Closed rebeccacremona closed 5 years ago
Example from a similar warc, with the enhanced logging on:
Jun 5 17:46:03 ip-172-31-60-73 docker-compose[32104]: app_1 | raise CDXException(msg)
Jun 5 17:46:03 ip-172-31-60-73 docker-compose[32104]: app_1 | pywb.warcserver.index.cdxobject.CDXException: unknown 27-field cdx format: [b"file:///0kwG5NyyFJ9/source/ArticleContentPage;pos=1;tile='", b'+', b'dc_tile', b'+', b"';Article=LatestNews;'", b'+', b'dcoptTag', b'+', b"'sz=160x600;ord='", b'+', b'ord', b'+', b"'", b'20150302105657', b'{"url":"file:///0kwG5NyyFJ9/source/ArticleContentPage;pos=1;tile=\'', b'+', b'dc_tile', b'+', b"';Article=LatestNews;'", b'+', b'dcoptTag', b'+', b"'sz=160x600;ord='", b'+', b'ord', b'+', b'\'","mime":"unk","digest":"S7XBFXLBHON6VPPRQAVQ4VQECS5KVD4L","length":"919","offset":"2228210","filename":"rec-20190605174603357843-20fdddd86300-C4JQFCKH.warc.gz"}']
This appears to be due to warcs with entries like 'WARC-Target-URI', 'file:///0upUSSNF7rH/source/Badger Sow and Cubs - Yellowstone National Park.jpg'
The CDXLine objects are created here: https://github.com/webrecorder/pywb/blob/master/pywb/warcserver/index/cdxobject.py#L153
So I think the splitting has already happened, and redis has too many entries.
Processing locally with old pywb produces the same exception; Perma's CDXLine database does NOT contain cdx entries for the resources with spaces in their name/path.
I don't think we can recover from this.
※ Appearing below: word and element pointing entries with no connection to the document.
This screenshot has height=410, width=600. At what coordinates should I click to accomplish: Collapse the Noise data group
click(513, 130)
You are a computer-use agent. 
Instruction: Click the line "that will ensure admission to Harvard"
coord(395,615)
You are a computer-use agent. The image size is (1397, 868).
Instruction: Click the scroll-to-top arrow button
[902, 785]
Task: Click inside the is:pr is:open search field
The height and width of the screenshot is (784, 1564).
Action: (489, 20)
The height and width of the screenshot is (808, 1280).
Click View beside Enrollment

These warcs will never be indexed properly.
Since the screenshot of https://perma.cc/0upUSSNF7rH plays back, the error is evidently NOT fatal. So, we just have to decide what we want to do.
Options:
To be discussed.
For now, trying that last idea. Let's watch try this, and watch the warning logs and see how often this happens. And let's discuss with the Webrecorder team.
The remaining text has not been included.